* Provided data:

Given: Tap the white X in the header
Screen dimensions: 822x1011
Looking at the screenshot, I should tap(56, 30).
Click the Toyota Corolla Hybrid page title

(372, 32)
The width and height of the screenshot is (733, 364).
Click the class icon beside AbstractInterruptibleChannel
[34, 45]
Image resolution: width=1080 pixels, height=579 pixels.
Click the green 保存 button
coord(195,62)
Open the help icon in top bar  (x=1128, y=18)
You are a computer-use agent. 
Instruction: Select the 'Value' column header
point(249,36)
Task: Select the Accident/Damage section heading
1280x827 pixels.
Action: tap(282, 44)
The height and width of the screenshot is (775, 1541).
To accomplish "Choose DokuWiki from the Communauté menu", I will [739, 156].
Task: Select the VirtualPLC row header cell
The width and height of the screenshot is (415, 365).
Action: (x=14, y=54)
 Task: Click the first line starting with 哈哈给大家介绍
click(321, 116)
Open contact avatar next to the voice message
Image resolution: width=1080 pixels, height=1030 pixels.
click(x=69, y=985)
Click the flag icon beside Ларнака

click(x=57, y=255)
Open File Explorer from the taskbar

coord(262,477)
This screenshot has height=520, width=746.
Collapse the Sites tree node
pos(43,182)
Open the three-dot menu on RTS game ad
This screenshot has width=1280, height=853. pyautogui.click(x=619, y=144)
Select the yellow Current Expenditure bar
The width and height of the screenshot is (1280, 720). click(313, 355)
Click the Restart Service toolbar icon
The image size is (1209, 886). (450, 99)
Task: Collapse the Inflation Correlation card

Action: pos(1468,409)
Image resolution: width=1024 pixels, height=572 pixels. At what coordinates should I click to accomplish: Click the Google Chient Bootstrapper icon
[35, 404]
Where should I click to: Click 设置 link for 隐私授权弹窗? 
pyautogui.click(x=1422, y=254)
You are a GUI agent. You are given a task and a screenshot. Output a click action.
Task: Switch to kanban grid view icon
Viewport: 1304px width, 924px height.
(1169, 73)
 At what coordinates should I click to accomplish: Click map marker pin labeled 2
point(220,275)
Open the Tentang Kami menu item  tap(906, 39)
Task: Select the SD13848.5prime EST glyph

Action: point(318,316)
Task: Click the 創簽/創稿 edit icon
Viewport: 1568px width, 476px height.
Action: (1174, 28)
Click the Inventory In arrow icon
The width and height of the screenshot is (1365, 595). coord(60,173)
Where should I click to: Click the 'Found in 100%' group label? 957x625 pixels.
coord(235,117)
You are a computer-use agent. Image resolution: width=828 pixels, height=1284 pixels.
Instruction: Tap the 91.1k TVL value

* What you need to do: Your task is to reproduce each entry exactly.

* Solution to this problem:
Given: Tap the white X in the header
Screen dimensions: 822x1011
Looking at the screenshot, I should tap(56, 30).
Click the Toyota Corolla Hybrid page title

(372, 32)
The width and height of the screenshot is (733, 364).
Click the class icon beside AbstractInterruptibleChannel
[34, 45]
Image resolution: width=1080 pixels, height=579 pixels.
Click the green 保存 button
coord(195,62)
Open the help icon in top bar  (x=1128, y=18)
You are a computer-use agent. 
Instruction: Select the 'Value' column header
point(249,36)
Task: Select the Accident/Damage section heading
1280x827 pixels.
Action: tap(282, 44)
The height and width of the screenshot is (775, 1541).
To accomplish "Choose DokuWiki from the Communauté menu", I will [739, 156].
Task: Select the VirtualPLC row header cell
The width and height of the screenshot is (415, 365).
Action: (x=14, y=54)
 Task: Click the first line starting with 哈哈给大家介绍
click(321, 116)
Open contact avatar next to the voice message
Image resolution: width=1080 pixels, height=1030 pixels.
click(x=69, y=985)
Click the flag icon beside Ларнака

click(x=57, y=255)
Open File Explorer from the taskbar

coord(262,477)
This screenshot has height=520, width=746.
Collapse the Sites tree node
pos(43,182)
Open the three-dot menu on RTS game ad
This screenshot has width=1280, height=853. pyautogui.click(x=619, y=144)
Select the yellow Current Expenditure bar
The width and height of the screenshot is (1280, 720). click(313, 355)
Click the Restart Service toolbar icon
The image size is (1209, 886). (450, 99)
Task: Collapse the Inflation Correlation card

Action: pos(1468,409)
Image resolution: width=1024 pixels, height=572 pixels. At what coordinates should I click to accomplish: Click the Google Chient Bootstrapper icon
[35, 404]
Where should I click to: Click 设置 link for 隐私授权弹窗? 
pyautogui.click(x=1422, y=254)
You are a GUI agent. You are given a task and a screenshot. Output a click action.
Task: Switch to kanban grid view icon
Viewport: 1304px width, 924px height.
(1169, 73)
 At what coordinates should I click to accomplish: Click map marker pin labeled 2
point(220,275)
Open the Tentang Kami menu item  tap(906, 39)
Task: Select the SD13848.5prime EST glyph

Action: point(318,316)
Task: Click the 創簽/創稿 edit icon
Viewport: 1568px width, 476px height.
Action: (1174, 28)
Click the Inventory In arrow icon
The width and height of the screenshot is (1365, 595). coord(60,173)
Where should I click to: Click the 'Found in 100%' group label? 957x625 pixels.
coord(235,117)
You are a computer-use agent. Image resolution: width=828 pixels, height=1284 pixels.
Instruction: Tap the 91.1k TVL value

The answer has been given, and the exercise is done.